* Problem details *
Copy out every line of the data that has the word "Wakeboard" somewhere in it.

* Given records *
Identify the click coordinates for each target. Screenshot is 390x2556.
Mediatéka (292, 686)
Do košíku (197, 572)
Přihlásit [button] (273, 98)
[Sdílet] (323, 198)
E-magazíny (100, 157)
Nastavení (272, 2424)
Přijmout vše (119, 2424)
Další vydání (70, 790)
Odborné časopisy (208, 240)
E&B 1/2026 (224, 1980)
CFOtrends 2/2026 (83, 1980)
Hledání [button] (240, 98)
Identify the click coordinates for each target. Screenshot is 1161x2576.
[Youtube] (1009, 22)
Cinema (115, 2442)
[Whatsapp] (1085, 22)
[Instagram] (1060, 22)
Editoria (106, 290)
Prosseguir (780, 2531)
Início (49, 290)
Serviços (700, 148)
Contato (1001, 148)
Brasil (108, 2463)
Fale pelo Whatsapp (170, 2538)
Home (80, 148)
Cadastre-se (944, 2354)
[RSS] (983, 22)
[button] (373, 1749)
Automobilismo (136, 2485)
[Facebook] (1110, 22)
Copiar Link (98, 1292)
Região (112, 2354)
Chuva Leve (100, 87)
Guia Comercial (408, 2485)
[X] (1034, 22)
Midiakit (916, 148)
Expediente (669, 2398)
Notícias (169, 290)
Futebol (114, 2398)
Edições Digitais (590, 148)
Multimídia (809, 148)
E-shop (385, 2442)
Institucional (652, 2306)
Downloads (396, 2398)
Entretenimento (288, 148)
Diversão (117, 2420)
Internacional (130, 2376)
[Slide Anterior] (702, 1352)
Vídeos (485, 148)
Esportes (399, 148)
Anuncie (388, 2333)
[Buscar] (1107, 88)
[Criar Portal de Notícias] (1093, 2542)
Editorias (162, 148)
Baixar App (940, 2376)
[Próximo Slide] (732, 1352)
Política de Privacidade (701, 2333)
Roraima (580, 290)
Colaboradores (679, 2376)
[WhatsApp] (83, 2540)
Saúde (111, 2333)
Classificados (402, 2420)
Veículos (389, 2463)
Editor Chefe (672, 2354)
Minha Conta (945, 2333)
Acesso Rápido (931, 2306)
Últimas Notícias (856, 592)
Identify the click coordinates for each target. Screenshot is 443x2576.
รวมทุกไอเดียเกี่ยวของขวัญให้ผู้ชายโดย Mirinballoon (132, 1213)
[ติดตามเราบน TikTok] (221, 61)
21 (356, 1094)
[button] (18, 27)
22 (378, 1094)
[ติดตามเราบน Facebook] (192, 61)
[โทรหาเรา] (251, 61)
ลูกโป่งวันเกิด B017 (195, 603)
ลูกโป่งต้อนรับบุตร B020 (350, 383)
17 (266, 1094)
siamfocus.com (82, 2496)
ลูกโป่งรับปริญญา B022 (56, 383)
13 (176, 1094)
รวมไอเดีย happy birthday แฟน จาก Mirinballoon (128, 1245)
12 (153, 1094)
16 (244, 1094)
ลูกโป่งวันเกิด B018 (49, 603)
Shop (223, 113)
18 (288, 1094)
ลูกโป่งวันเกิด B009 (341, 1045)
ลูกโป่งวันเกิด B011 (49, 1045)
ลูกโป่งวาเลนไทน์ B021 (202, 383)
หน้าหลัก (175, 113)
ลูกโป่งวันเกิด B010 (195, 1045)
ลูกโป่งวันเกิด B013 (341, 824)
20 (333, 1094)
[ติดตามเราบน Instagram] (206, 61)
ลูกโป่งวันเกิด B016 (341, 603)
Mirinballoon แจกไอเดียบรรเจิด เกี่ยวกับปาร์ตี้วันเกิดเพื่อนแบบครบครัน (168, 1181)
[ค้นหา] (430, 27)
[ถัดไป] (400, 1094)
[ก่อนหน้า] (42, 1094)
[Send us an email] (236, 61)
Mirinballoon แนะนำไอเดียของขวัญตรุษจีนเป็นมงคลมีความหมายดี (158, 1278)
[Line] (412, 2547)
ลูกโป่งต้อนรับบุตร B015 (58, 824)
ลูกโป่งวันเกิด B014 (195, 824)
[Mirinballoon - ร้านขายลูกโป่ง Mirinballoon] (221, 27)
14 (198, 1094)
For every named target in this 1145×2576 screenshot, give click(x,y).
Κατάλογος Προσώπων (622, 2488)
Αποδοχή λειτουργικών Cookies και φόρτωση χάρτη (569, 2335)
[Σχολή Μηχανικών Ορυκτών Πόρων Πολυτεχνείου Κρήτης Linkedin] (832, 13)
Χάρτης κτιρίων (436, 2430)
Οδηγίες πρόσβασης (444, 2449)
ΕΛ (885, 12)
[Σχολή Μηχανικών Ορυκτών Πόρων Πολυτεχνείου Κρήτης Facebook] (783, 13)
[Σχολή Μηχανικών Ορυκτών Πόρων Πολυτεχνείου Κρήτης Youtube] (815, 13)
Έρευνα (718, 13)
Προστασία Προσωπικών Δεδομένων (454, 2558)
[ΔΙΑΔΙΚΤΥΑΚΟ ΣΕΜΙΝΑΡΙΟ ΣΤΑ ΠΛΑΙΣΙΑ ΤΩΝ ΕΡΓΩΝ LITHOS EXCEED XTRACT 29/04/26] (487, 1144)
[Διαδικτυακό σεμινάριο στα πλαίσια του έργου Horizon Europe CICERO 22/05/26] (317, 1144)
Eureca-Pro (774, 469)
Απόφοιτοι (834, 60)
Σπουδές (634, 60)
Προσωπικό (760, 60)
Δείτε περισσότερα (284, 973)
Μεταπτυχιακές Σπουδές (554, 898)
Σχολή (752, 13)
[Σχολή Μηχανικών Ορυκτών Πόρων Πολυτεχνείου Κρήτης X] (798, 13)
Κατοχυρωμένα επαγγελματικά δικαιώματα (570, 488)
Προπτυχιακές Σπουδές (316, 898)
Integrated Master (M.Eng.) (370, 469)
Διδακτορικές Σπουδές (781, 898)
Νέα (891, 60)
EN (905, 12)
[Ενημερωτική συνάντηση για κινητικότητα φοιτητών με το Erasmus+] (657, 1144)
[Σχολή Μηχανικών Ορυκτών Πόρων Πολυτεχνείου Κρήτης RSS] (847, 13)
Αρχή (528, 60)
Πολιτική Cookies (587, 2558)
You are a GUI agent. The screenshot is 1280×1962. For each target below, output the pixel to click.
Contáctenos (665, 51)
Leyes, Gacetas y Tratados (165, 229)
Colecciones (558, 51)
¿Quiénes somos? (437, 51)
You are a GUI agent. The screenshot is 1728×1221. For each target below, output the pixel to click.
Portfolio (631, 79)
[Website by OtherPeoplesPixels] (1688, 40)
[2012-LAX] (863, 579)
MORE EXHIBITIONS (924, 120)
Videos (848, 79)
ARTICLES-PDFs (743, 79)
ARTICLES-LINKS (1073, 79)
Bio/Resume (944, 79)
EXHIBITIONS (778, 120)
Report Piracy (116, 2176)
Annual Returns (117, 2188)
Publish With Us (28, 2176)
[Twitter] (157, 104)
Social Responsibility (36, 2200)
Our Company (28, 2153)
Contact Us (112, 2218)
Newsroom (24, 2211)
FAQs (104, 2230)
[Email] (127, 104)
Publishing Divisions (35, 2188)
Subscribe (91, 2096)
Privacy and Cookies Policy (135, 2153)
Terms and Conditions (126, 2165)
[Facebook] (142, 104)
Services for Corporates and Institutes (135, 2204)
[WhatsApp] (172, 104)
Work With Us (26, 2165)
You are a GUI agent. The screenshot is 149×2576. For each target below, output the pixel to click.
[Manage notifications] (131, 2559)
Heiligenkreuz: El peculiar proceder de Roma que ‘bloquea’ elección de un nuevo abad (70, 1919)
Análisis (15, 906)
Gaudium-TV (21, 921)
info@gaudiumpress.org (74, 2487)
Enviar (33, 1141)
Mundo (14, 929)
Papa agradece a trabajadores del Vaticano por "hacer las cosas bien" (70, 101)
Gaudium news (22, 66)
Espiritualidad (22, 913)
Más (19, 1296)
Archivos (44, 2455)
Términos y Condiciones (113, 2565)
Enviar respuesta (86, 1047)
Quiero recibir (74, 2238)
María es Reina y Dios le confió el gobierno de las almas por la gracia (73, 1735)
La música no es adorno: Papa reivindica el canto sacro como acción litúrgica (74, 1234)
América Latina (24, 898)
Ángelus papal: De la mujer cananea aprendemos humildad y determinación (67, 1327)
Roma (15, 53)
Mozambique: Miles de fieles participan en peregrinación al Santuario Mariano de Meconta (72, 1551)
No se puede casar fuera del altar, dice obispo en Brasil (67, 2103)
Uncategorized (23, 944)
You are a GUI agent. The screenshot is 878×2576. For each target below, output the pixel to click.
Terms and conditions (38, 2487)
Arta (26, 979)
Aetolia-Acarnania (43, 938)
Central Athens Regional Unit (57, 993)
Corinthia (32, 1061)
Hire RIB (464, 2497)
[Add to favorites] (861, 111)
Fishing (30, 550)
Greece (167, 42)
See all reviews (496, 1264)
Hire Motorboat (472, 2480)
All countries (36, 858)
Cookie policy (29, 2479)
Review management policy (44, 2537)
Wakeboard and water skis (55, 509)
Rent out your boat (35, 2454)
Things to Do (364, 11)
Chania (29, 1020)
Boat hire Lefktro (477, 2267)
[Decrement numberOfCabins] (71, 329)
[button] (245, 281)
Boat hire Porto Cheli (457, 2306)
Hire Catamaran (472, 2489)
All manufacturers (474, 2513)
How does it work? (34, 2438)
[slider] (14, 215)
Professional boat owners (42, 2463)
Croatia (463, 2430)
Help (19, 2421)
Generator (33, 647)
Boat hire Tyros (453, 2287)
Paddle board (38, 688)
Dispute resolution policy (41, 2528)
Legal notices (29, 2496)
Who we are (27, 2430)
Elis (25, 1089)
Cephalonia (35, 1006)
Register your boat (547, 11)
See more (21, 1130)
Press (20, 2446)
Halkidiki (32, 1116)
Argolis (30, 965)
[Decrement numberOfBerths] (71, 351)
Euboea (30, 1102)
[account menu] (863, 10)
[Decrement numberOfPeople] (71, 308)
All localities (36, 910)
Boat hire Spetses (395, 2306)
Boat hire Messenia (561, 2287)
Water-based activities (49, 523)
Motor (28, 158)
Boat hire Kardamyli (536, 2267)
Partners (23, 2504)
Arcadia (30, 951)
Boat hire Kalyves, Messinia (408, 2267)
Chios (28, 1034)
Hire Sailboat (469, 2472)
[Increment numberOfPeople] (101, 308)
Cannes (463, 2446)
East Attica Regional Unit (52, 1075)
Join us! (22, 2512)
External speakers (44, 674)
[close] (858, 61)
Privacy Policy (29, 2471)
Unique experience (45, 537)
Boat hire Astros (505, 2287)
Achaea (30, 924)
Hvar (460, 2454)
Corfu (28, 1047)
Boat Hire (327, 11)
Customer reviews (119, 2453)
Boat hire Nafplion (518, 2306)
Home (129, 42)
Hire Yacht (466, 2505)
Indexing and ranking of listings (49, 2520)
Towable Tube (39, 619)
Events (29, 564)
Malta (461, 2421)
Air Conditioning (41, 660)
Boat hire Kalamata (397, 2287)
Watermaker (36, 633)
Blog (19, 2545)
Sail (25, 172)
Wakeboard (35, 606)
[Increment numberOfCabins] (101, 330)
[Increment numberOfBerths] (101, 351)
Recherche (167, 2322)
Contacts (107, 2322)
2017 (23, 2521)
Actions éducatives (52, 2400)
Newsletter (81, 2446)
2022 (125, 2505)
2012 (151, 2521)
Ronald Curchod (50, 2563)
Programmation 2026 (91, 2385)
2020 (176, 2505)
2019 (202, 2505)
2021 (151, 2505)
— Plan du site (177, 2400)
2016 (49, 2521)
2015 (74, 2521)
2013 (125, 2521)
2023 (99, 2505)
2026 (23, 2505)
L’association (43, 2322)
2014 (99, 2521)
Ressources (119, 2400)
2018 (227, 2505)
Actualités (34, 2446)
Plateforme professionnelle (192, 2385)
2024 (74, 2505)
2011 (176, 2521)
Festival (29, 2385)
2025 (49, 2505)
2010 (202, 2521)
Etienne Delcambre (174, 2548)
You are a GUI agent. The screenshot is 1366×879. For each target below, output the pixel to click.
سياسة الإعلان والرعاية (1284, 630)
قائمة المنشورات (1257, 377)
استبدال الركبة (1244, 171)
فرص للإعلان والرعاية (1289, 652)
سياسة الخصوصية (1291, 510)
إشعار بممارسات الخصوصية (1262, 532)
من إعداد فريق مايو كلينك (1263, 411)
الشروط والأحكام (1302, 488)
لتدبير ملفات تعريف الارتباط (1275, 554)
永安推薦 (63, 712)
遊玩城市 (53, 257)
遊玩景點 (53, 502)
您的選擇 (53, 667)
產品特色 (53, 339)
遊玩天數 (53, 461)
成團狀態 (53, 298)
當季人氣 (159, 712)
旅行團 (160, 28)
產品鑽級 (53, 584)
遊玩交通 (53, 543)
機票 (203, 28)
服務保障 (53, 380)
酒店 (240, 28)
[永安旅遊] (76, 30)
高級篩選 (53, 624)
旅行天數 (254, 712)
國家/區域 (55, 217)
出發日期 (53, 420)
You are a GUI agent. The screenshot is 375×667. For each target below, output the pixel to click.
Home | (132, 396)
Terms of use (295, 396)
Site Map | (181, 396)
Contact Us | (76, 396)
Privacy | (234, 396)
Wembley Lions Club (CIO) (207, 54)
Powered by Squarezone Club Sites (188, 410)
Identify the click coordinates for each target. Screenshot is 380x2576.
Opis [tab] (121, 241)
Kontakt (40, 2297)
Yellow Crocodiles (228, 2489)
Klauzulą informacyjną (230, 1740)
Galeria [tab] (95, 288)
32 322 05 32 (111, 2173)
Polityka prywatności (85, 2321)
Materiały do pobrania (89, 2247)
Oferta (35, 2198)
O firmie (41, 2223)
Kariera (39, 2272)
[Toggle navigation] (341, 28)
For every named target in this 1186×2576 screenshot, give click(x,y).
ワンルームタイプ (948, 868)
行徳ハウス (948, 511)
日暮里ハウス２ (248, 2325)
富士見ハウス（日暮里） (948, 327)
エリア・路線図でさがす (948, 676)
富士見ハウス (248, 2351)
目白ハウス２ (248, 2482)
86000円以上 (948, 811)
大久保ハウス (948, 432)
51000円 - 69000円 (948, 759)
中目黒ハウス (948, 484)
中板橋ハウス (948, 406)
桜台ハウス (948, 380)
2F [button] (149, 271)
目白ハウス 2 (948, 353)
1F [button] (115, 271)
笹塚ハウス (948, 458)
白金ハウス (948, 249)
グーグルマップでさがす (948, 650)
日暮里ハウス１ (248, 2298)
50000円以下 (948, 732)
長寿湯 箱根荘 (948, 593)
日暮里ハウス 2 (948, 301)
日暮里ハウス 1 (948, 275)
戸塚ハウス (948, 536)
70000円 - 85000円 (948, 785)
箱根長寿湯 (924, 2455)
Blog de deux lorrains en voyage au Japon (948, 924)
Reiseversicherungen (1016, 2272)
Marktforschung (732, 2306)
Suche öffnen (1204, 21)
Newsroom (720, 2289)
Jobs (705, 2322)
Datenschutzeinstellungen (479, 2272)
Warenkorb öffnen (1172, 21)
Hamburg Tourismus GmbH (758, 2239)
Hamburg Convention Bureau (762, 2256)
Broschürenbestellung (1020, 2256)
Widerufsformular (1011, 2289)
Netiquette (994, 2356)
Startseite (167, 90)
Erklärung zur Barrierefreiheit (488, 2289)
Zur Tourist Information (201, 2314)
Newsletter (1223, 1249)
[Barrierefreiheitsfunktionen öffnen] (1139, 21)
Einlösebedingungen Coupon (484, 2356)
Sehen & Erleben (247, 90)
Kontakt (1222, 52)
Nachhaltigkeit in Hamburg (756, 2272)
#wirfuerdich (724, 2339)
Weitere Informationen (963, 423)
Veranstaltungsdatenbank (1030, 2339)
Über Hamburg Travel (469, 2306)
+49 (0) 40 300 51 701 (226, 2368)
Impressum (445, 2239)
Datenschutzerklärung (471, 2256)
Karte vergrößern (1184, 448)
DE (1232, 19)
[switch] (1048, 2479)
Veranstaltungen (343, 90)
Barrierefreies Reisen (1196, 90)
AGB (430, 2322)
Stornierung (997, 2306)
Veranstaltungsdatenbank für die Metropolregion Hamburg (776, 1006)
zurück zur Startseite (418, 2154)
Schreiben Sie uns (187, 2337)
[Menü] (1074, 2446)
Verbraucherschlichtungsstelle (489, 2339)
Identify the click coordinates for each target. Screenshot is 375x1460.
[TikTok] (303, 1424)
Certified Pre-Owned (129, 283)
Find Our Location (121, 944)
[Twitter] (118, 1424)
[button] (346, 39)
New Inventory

* Answer box *
Wakeboard and water skis (55, 509)
Wakeboard (35, 606)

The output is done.